Lucky for us (I guess lucky for me), the world is full of people smarter than me who took care of stuff like this. In this section I'm briefly going to talk about a few kernel features that I used to overcome these issues.

• options INVARIANTS

When you run a debug build of the FreeBSD kernel, you can enable INVARIANTS on it. What this option does is run thousands of runtime checks to ensure that each function enters and exits with the state of the system in a cohesive state. This ensure your kernel panics if these checks don't pass. This is helpful to us because if suppose you hfs_write function mishandles a lock, instead of waiting for a butterfly's wing to flap in order for the system to panic, it panics immediately as it enters or exits your function, pointing you to a very specific place for you to go debugging.

• options WITNESS

This flags builds your kernel such that it keeps track of lock order of your vnodes. It performs runtime assertions which ensure that your locks are being acquired and released in the correct order, minimizing the chances of potential deadlocks.

• options VFS_DEBUG_LOCKS

This comes in handy when you are debugging a lock violation, it lets you see exactly where a lock was acquired, and who holds it. Combined with the the other two options above, it really helps to narrow down where your code went wrong.

f -1: parting thoughts

Hopefully, over the course of this summer you will see several updates to this blog post, as I work on the second half of this project which is to enable journalling support.

Prior to starting this project, I had very little idea of how kernel development actually worked. While I had taken an OS class in undergrad, it left me with little more than a theoretical understanding of how things are supposed to work. Prior to this, I also had very little experience working with C, for most of my life I've bounced between Python, JS, and Rust.

If you made this far, it is only appropriate that I try to give you pocketable condensed takeways I had from this experience.

First, it reminded me that the only way to learn anything daunting is by doing it. The only thing I regret is not doing something like this sooner. Just a few months ago nothing I've written in this blog would have made sense to me.

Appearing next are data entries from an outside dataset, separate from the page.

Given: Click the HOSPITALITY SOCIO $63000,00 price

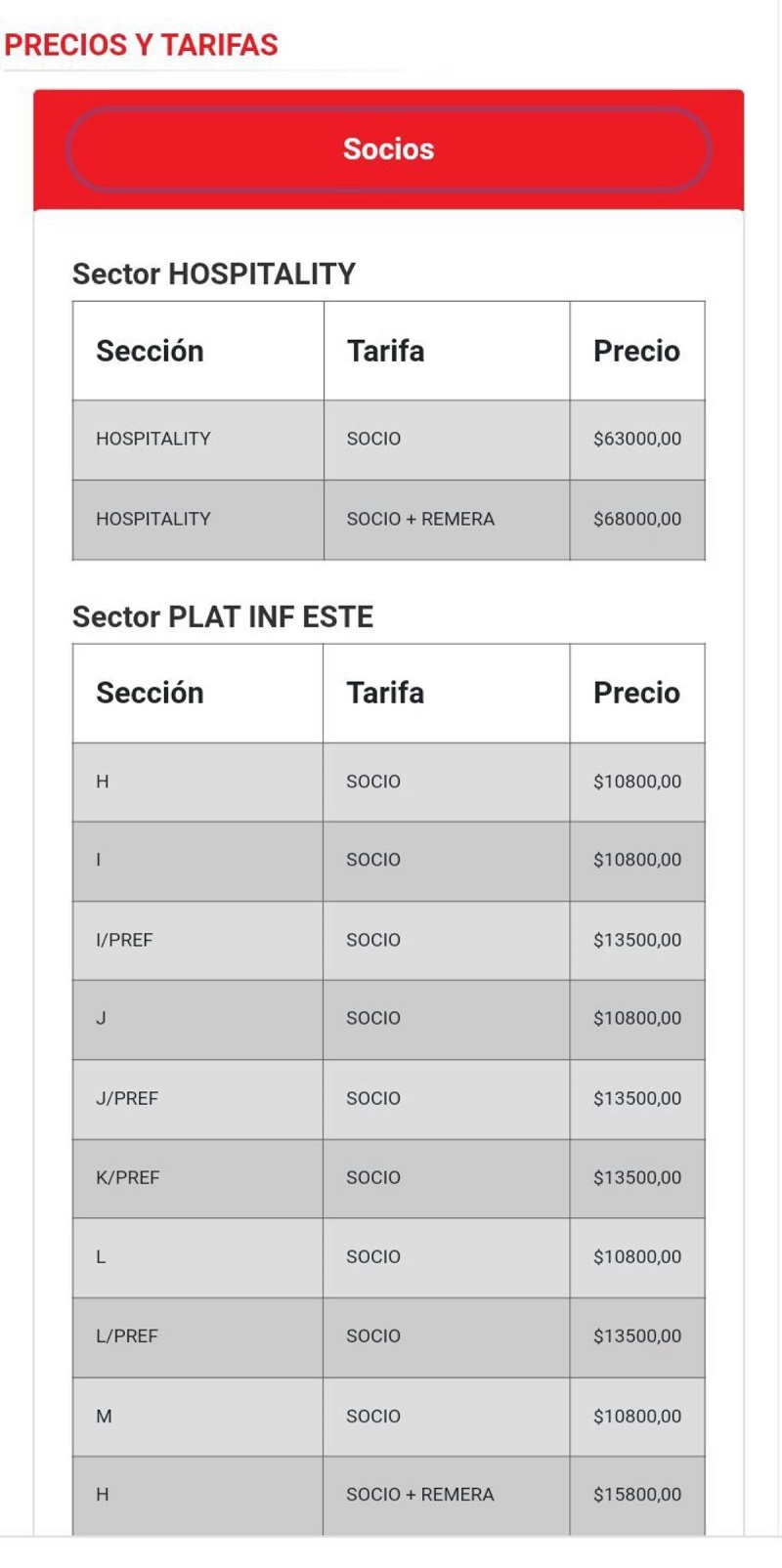Looking at the screenshot, I should (x=637, y=439).
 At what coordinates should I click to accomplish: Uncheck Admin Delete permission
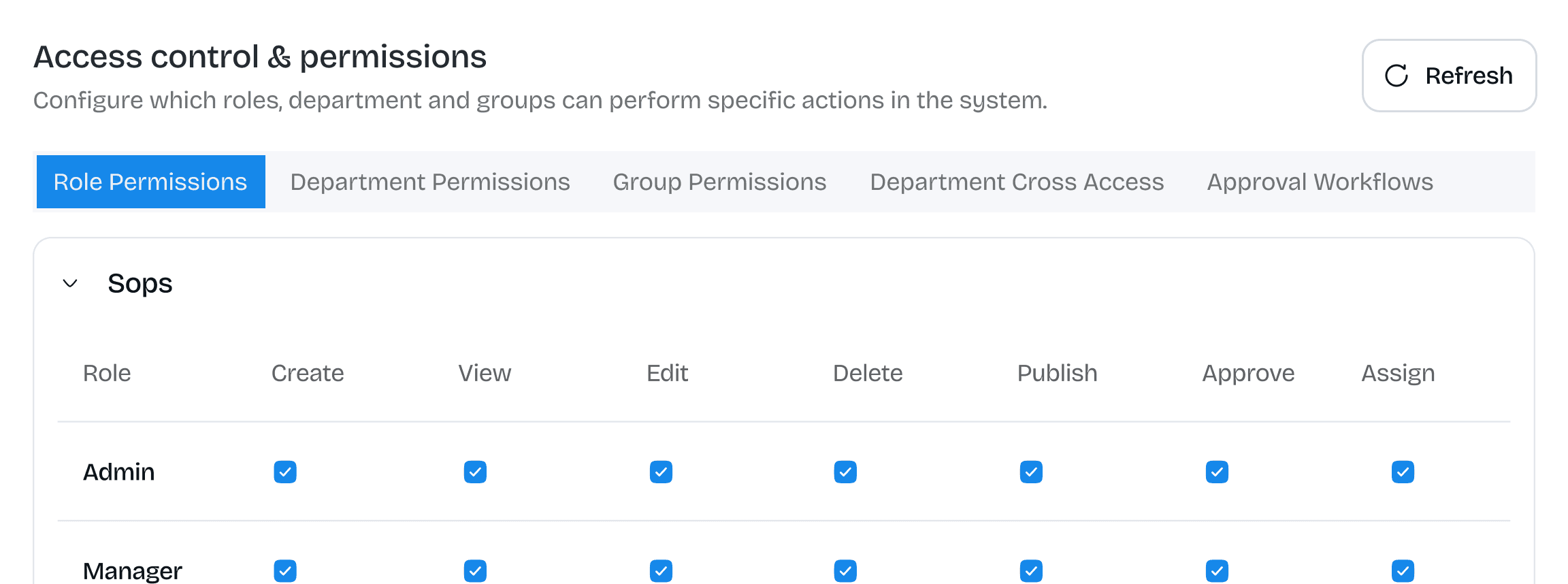tap(845, 472)
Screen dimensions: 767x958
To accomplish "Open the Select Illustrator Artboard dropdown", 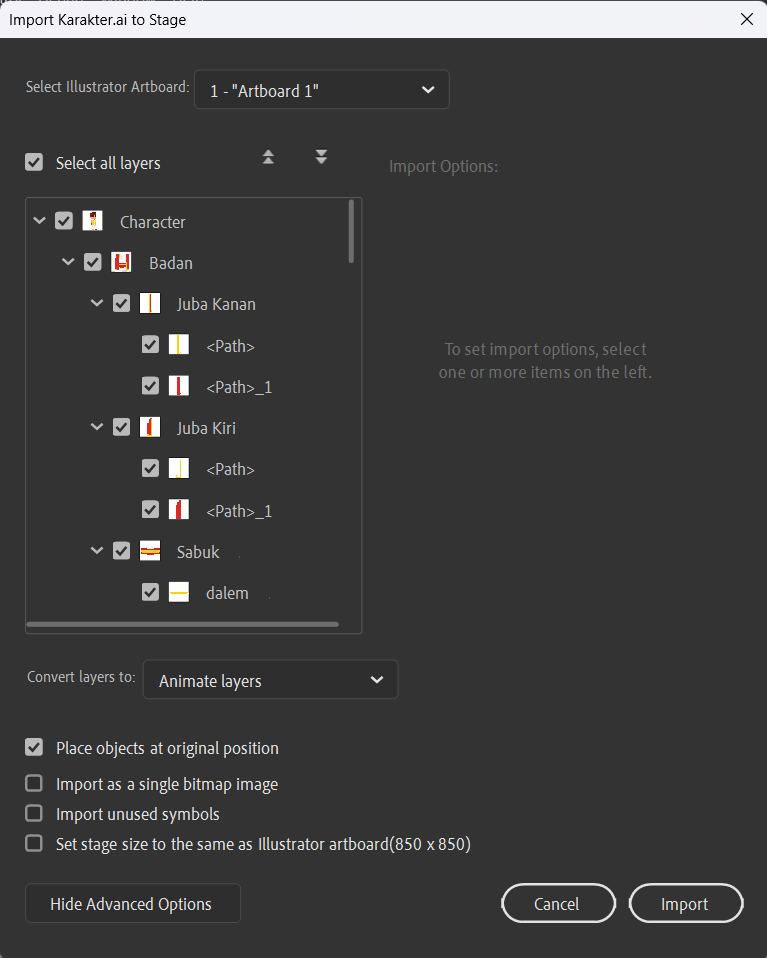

Second, the knowledge passed through lore is there for you to access it. I mentioned before that unlike a simple React application, there aren't troves of accessible and readily available guides for you to follow. Rather, it forces you to actually figure out what it is that is going wrong with your system, convert into a meaningful blob of text, and ask people who know better.

And finally to satisfy the rule of threes, it is always more about the journey than the destination. While technically speaking the only thing I'm working on is porting a filesystem, the sheer act of starting on such a project required me to actually learn a lot about so many other things. Half the times I tripped and fell, it was not because there was an issue with the hfs code, it was because I hadn't taken into account a completely different thing while running my code. It also gave me a much deeper insight into why C behaves the way that it does. I also never understood why so many OS devs held such deeply rooted opinions they would die for, I now totally see why there are a thousand variants for both BSD and Linux.

More than anything, it also reaffirmed my love for systems.